----- EXERCISE TEXT -----
BIKE Scientific Inc., a Halifax-based medical device company, may be weeks away from the sale of its new ProTrap XG, a disposable cartridge that simplifies the process of isolating proteins in blood samples.

The company aims to solve the problem clinicians have in isolating proteins in blood samples, which is necessary before blood is analyzed in a mass spectrometer. Some 25 million of these procedures are carried out each year in Canada and the U.S., and isolating the proteins is bothersome and time-consuming.

Led by CEO Michael Barr, BIKE has been going for a few years and was a regional runner up in Innovacorp’s I-3 competition in 2011. Earlier this month, it was a finalist for the BioInnovation Challenge, the pitching segment of BioNova’s BioPort conference. 

The company is taking advantage of the booming growth of proteomics, a relatively young science that studies proteins the way that genomics studies genes. Proteomics has grown to become an $8 billion industry, but it requires scientists to isolate the proteins from contaminants found in blood samples before they can be studied.

“I can get rid of these contaminations at the push of a button,” Alan Doucette, the chair of BIKE’s science advisory board, said at the BioInnovation Challenge. “It works every time if you do it right.”

The ProTrap XG is a simple two-chamber plastic cartridge that fits into a simple centrifuge common to any lab. The clinician places a blood sample in the upper chamber, runs the cartridge through the centrifuge, and seconds later the proteins are separated in the lower chamber.
----- DATA SUPPLIED -----
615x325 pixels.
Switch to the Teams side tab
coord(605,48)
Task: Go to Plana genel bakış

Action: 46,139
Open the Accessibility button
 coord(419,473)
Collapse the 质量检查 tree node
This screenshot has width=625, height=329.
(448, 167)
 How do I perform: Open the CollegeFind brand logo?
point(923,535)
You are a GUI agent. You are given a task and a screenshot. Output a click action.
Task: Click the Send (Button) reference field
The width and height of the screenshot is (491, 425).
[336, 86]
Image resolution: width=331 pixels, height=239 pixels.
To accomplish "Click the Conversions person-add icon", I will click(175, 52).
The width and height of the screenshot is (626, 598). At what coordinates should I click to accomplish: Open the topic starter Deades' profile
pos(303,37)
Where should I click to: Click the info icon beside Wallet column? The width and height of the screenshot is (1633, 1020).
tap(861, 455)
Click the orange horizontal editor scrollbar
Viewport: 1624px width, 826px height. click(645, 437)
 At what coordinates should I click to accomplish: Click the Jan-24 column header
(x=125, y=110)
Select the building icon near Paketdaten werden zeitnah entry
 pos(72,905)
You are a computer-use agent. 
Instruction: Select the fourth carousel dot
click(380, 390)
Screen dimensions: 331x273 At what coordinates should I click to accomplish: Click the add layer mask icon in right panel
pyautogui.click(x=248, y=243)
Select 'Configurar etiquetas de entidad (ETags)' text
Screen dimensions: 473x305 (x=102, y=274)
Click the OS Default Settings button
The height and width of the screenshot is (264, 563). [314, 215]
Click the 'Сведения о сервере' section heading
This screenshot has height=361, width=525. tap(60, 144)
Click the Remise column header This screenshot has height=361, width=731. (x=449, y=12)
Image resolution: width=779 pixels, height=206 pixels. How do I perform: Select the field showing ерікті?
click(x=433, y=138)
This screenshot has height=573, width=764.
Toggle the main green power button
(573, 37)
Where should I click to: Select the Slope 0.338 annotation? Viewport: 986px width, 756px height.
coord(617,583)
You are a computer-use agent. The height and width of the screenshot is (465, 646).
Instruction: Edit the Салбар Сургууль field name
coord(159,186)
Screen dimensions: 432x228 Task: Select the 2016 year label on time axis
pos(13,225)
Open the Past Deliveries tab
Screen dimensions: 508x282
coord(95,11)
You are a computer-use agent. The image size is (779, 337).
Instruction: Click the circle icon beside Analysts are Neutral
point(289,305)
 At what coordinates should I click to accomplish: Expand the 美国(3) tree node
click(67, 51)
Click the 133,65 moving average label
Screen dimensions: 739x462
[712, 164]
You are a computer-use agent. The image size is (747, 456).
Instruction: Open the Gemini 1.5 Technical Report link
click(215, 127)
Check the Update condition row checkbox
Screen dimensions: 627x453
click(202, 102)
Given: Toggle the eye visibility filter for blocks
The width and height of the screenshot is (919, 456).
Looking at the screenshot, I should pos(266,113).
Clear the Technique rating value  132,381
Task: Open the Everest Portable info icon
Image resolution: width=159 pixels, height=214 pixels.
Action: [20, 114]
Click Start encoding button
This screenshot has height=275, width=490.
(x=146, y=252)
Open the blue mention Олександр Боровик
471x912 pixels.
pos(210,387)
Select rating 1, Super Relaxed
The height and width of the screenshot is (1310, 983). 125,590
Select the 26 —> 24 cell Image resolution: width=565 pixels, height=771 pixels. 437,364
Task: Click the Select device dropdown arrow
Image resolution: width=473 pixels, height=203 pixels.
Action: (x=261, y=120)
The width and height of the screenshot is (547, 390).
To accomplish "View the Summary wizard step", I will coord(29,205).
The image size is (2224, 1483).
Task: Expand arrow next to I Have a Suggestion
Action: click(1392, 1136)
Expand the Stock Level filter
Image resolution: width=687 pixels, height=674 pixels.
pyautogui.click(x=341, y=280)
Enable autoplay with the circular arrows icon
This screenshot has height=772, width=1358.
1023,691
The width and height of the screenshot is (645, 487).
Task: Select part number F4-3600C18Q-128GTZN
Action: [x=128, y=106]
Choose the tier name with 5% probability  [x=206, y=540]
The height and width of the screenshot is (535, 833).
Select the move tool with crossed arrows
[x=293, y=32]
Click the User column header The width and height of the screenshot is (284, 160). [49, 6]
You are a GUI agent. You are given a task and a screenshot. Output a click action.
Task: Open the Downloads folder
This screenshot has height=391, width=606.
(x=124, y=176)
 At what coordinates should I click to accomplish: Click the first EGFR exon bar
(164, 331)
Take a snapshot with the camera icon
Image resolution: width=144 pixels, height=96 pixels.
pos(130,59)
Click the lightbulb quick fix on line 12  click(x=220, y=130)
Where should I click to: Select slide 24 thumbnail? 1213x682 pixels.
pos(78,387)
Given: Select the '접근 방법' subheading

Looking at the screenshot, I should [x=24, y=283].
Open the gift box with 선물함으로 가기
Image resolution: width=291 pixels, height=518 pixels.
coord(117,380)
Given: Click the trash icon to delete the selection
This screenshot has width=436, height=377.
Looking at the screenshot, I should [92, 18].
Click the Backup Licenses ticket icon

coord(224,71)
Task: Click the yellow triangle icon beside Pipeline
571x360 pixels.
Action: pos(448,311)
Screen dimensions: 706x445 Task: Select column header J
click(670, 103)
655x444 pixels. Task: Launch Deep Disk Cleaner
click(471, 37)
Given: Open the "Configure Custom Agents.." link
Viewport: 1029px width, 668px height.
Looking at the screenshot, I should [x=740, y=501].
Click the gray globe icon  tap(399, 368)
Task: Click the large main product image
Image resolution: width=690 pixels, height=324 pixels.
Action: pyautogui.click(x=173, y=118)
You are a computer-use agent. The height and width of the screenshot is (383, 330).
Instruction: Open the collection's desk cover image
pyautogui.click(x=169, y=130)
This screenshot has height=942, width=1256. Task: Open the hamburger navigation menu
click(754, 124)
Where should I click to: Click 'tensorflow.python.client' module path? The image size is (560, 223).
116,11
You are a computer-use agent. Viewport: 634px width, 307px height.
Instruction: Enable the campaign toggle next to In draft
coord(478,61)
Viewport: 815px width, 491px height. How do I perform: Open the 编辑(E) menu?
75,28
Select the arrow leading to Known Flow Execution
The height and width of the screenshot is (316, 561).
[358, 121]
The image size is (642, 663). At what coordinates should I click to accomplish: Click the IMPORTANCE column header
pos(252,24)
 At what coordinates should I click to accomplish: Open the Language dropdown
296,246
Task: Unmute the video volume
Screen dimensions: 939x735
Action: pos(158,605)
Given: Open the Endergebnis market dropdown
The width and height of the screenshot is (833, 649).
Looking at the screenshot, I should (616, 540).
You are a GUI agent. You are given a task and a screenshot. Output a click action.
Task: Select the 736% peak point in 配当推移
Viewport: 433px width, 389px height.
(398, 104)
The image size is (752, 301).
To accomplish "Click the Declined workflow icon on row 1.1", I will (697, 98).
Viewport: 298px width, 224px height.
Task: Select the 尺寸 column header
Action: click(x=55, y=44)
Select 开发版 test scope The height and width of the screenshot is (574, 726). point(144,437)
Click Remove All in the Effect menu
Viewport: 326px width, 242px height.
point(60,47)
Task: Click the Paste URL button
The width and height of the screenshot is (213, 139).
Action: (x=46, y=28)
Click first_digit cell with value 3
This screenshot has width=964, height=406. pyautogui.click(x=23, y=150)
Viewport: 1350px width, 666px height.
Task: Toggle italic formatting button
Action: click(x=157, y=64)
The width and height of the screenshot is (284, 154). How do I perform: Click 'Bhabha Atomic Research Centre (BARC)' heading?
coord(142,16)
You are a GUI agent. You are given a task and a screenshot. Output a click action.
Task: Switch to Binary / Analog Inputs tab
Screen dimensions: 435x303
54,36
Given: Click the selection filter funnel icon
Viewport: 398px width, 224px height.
-----
TASK OBJECTIVE ▸
Rewrite the part of the ProTrap XG article that opens with the words containing "BIKE Scientific Inc., a" and closes with "in blood samples.", changing "disposable" to "single-use".

ANSWER BOX ▸
BIKE Scientific Inc., a Halifax-based medical device company, may be weeks away from the sale of its new ProTrap XG, a single-use cartridge that simplifies the process of isolating proteins in blood samples.